This is a chapter from A Practitioner's Guide to Powers of Attorney (Bloomsbury Professional), which is a practical, user-friendly and easy to read guide to all forms of powers of attorney, including ordinary powers of attorney, lasting powers of attorney and enduring powers of attorney. Providing a detailed overview of the subject as a whole, it also gives in-depth advice on more specific and complex areas, including execution of documents and protection of third parties.
Table of Contents
1.1 A power of attorney is a deed by which a person confers power on another to act on behalf of the person granting the power. The person granting the power is called the donor, grantor, or principal, and the person on whom the power is conferred is called the donee, grantee, agent, or attorney. The power can be general or limited. If it is general, the donee, grantee, agent or attorney will be authorised to do anything which the donor, grantor, or principal could have lawfully done; if it is limited, the donee, grantee, agent, or attorney may have authority only to deal with one particular transaction, for example the sale of a house. The power may also be limited in time; it may expressly state that it is to remain in force for a specified period, or whilst the donor is abroad. As soon as the specified period expires, or the donor returns to the United Kingdom, the power will terminate.
For the sake of simplicity, in this book the person granting the power is usually called the donor, and the person to whom the power is granted is usually called the donee or attorney.
1.2 It is always open to the donor of a power to specify in detail the powers conferred on the attorney. These can merely authorise the attorney to enter into one transaction, or they can be so wide as to permit the attorney to do anything the donor or principal could have done. In the latter situation, before 1971 the power was usually very long (for example, see Midland Bank Ltd v Reckitt  AC 1).
Since the Powers of Attorney Act 1971, if a donor or principal wants to confer a general authority on the attorney, it has not been necessary to set out at great length the powers conferred on the attorney. Instead, use can be made of the general form of attorney set out in Sch 1 to the Act, which gives the attorney authority to do any act which the donor could have lawfully done (Powers of Attorney Act 1971, s 10). The donee under this power will be able to operate bank or building society accounts on behalf of the donor, sell any house or other property belonging to the donor, and invest money on behalf of the donor. This power is reproduced in Appendix 3 below, and it should be used if the donor or principal intends to grant a general power.
Frequently, powers of attorney are granted by elderly donors, perhaps when about to enter care homes, to adult children to enable the children to operate bank and building society accounts and deal with investments on behalf of their parents. The basic rule is that a power of attorney is revoked by the supervening mental incapacity of the donor, so that, if a parent who has given a child a power of attorney becomes incapable of managing his affairs, the power of attorney terminates, and the child cannot continue to act under the power. In this situation, the only way of dealing with the assets of the parent was to apply to the Court of Protection under the Mental Health Act 1983. Usually, the Court of Protection appointed a relative to be a receiver to manage the assets of the patient. The disadvantages of applications of this nature were the procedural requirements, costs and the fees.

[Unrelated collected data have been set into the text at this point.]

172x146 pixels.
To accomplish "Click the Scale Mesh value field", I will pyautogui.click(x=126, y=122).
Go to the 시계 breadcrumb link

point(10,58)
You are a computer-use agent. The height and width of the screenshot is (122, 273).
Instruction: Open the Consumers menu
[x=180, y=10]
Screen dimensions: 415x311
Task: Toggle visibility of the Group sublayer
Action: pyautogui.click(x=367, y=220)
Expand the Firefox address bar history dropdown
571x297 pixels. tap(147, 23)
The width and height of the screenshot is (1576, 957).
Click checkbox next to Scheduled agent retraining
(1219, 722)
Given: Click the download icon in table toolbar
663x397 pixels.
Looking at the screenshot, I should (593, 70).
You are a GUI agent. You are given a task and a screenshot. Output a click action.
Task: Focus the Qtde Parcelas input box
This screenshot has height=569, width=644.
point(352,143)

The Enduring Powers of Attorney Act 1985 ('EPAA 1985') authorised the creation of enduring powers of attorney which are not revoked by the subsequent mental incapacity of the donor. Enduring powers of attorney only gave the attorney power to make decisions about the property of the donor.
It is not possible to create enduring powers of attorney after 1 October 2007. Instead, it is possible to create lasting powers of attorney. The donor of a lasting power will be able to authorise the attorney not only to make decisions about the property of the donor, but also to make decisions about the personal welfare of the donor. The Mental Capacity Act 2005 introduced lasting powers, which are not revoked if the donor becomes mentally incapable.
It should be noted that enduring powers of attorney granted before 1 October 2007 remain valid.
1.3 Powers of attorney are frequently granted when a person is about to go abroad for a prolonged period and may be difficult to contact. They are also granted in respect of short absences abroad, for example a holiday, if it is likely that action will have to be taken on behalf of the donor whilst he is away.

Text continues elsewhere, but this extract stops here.